Nasdaq Releases Proposed Governance Rules

May 24, 2002 (PLANSPONSOR.com) - The post-Enron backlash against corporate wrongdoing continues with proposed rules from Nasdaq prohibiting companies from, among other practices, making large stock grants to executives without first seeking shareholder approval.

The No. 2 US stock market said the new rules call for companies to hold shareholder votes on all stock option plans for company officers or members of the companies’ boards, according to a Reuters news report. Current practices have seen companies make small stock option grants to lower-level workers while they heaped options on directors and officers.

Opponents of the practice argue that handing large blocks of options to executives dilutes the value of stock already issued, and that companies can muddy up profit reports because they don’t have to account for the options as expenses.

Federal Reserve Chairman Alan Greenspan recently said it was important for companies to count stock options as expenses because this could reveal if a corporate strategy was working.

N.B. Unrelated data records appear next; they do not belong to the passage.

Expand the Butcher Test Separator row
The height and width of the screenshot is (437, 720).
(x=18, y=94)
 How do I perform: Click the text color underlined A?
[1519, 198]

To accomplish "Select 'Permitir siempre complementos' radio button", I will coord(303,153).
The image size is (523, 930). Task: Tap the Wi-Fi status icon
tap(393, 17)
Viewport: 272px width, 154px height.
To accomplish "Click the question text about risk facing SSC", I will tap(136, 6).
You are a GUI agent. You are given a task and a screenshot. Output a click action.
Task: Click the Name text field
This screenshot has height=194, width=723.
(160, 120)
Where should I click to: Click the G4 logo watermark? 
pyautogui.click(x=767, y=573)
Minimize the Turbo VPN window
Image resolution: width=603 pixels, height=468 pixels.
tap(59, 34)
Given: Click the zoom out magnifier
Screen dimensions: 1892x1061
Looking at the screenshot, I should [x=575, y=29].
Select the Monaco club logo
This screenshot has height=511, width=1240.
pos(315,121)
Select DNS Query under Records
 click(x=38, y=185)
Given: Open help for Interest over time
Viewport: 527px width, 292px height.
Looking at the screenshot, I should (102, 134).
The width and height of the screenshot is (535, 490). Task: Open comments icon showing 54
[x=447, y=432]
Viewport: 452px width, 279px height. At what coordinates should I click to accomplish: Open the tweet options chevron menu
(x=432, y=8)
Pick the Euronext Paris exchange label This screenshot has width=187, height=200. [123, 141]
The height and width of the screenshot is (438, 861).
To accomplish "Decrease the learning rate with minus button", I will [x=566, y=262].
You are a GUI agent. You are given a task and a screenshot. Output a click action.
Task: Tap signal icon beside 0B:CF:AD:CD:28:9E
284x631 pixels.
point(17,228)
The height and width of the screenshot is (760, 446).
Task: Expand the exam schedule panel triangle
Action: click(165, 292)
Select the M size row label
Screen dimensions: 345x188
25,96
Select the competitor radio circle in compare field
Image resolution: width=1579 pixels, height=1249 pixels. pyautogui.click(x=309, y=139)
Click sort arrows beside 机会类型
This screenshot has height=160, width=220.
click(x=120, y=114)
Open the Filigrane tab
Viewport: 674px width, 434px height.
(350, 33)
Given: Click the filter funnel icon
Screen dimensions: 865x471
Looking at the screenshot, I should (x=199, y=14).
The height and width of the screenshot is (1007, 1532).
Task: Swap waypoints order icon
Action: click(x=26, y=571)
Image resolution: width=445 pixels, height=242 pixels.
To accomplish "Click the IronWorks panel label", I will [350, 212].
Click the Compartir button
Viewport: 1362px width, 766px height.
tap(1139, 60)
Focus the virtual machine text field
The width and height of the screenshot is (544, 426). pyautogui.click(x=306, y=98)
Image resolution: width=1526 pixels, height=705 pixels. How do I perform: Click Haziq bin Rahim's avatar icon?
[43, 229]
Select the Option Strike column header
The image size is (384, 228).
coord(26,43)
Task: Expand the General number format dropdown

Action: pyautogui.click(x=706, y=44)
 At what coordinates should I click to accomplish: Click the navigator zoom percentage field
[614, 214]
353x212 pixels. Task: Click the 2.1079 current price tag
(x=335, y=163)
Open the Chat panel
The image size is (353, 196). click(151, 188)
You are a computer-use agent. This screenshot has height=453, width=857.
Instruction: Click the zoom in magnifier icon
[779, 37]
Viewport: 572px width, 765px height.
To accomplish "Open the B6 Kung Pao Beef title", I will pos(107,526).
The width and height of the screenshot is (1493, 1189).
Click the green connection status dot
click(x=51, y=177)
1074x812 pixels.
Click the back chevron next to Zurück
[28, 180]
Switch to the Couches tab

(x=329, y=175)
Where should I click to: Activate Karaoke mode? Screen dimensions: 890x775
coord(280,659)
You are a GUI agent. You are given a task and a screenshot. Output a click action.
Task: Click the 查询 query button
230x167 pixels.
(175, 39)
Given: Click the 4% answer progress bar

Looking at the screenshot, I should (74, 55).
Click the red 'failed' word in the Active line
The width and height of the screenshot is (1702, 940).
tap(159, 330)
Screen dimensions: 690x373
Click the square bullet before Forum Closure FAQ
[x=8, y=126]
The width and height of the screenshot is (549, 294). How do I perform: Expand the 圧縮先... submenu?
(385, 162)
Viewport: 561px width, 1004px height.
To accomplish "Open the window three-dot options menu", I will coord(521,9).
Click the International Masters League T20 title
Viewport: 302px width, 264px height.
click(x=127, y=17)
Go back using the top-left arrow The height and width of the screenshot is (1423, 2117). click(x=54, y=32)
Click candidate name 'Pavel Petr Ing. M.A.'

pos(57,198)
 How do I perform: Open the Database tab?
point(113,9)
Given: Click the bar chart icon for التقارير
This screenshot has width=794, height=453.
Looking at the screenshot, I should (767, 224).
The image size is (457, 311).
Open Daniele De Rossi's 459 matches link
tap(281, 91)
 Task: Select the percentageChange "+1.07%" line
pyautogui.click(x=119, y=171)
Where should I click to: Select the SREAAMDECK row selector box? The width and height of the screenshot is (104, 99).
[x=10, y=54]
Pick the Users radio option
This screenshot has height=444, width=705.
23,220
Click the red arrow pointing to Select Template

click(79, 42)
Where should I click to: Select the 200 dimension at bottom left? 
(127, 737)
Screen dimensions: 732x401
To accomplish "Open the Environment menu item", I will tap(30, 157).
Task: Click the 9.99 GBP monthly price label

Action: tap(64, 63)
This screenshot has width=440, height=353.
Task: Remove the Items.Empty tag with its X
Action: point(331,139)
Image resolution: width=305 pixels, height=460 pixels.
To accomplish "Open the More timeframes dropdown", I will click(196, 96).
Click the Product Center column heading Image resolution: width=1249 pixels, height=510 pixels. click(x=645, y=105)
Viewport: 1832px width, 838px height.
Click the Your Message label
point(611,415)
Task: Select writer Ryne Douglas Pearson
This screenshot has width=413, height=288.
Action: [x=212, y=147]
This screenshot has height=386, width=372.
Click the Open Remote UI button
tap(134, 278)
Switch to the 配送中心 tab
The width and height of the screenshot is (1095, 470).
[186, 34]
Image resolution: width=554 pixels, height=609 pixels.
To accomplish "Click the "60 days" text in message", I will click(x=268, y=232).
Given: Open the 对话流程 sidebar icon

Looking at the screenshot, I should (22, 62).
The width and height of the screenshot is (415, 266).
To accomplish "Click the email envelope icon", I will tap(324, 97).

In addition to the stock-option regulations, Nasdaq’s new rules include:

  • the possibility of a company being delisted from the market for providing false information to Nasdaq,
  • capping an independent board member’s compensation at $60,000, including political contributions, or payments to relatives. Company contributions to a charity the director works with are also limited, and
  • companies must issue a news release if an auditor concludes there are substantial doubts about their ability to continue as a going concern. Previously, companies were only required to announce such information in an SEC filing

The New York Stock Exchange’s has said its corporate governance committee plans to issue its recommendations in June.